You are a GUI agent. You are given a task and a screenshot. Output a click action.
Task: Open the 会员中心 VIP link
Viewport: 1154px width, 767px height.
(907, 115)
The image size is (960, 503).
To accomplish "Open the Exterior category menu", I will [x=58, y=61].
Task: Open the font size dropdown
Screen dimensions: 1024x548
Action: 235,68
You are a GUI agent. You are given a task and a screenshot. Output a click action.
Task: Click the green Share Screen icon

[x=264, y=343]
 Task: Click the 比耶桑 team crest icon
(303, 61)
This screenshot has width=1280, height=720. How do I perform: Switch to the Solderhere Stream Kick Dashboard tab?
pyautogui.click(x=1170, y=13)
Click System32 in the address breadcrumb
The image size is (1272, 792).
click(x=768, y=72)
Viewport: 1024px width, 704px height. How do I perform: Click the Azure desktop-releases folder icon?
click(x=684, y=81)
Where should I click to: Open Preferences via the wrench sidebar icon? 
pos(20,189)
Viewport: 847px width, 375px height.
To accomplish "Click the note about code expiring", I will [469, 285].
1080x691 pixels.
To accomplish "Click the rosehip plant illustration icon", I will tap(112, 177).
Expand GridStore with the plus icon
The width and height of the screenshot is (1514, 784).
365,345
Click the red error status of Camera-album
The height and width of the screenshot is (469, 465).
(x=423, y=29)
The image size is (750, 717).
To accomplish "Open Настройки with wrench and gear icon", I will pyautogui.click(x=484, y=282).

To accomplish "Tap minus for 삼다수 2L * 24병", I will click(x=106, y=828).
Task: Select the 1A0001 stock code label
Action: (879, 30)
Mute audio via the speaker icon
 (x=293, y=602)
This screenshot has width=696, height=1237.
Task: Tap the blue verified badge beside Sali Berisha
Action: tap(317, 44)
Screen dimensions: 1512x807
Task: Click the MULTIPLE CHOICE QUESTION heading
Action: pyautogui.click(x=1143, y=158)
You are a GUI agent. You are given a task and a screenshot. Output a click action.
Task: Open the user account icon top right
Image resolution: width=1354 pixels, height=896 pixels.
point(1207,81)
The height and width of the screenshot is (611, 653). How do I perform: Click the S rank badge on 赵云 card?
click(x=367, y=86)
──────────
EXERCISE DIRECTIONS. Swap "wrench" for "spanner" everywhere in the lines above, and write out all of the lines again with nothing else changed.

FULL OUTPUT.
You are a GUI agent. You are given a task and a screenshot. Output a click action.
Task: Open the 会员中心 VIP link
Viewport: 1154px width, 767px height.
(907, 115)
The image size is (960, 503).
To accomplish "Open the Exterior category menu", I will [x=58, y=61].
Task: Open the font size dropdown
Screen dimensions: 1024x548
Action: 235,68
You are a GUI agent. You are given a task and a screenshot. Output a click action.
Task: Click the green Share Screen icon

[x=264, y=343]
 Task: Click the 比耶桑 team crest icon
(303, 61)
This screenshot has width=1280, height=720. How do I perform: Switch to the Solderhere Stream Kick Dashboard tab?
pyautogui.click(x=1170, y=13)
Click System32 in the address breadcrumb
The image size is (1272, 792).
click(x=768, y=72)
Viewport: 1024px width, 704px height. How do I perform: Click the Azure desktop-releases folder icon?
click(x=684, y=81)
Where should I click to: Open Preferences via the spanner sidebar icon? 
pos(20,189)
Viewport: 847px width, 375px height.
To accomplish "Click the note about code expiring", I will [469, 285].
1080x691 pixels.
To accomplish "Click the rosehip plant illustration icon", I will tap(112, 177).
Expand GridStore with the plus icon
The width and height of the screenshot is (1514, 784).
365,345
Click the red error status of Camera-album
The height and width of the screenshot is (469, 465).
(x=423, y=29)
The image size is (750, 717).
To accomplish "Open Настройки with spanner and gear icon", I will pyautogui.click(x=484, y=282).

To accomplish "Tap minus for 삼다수 2L * 24병", I will click(x=106, y=828).
Task: Select the 1A0001 stock code label
Action: (879, 30)
Mute audio via the speaker icon
 (x=293, y=602)
This screenshot has width=696, height=1237.
Task: Tap the blue verified badge beside Sali Berisha
Action: tap(317, 44)
Screen dimensions: 1512x807
Task: Click the MULTIPLE CHOICE QUESTION heading
Action: pyautogui.click(x=1143, y=158)
You are a GUI agent. You are given a task and a screenshot. Output a click action.
Task: Open the user account icon top right
Image resolution: width=1354 pixels, height=896 pixels.
point(1207,81)
The height and width of the screenshot is (611, 653). How do I perform: Click the S rank badge on 赵云 card?
click(x=367, y=86)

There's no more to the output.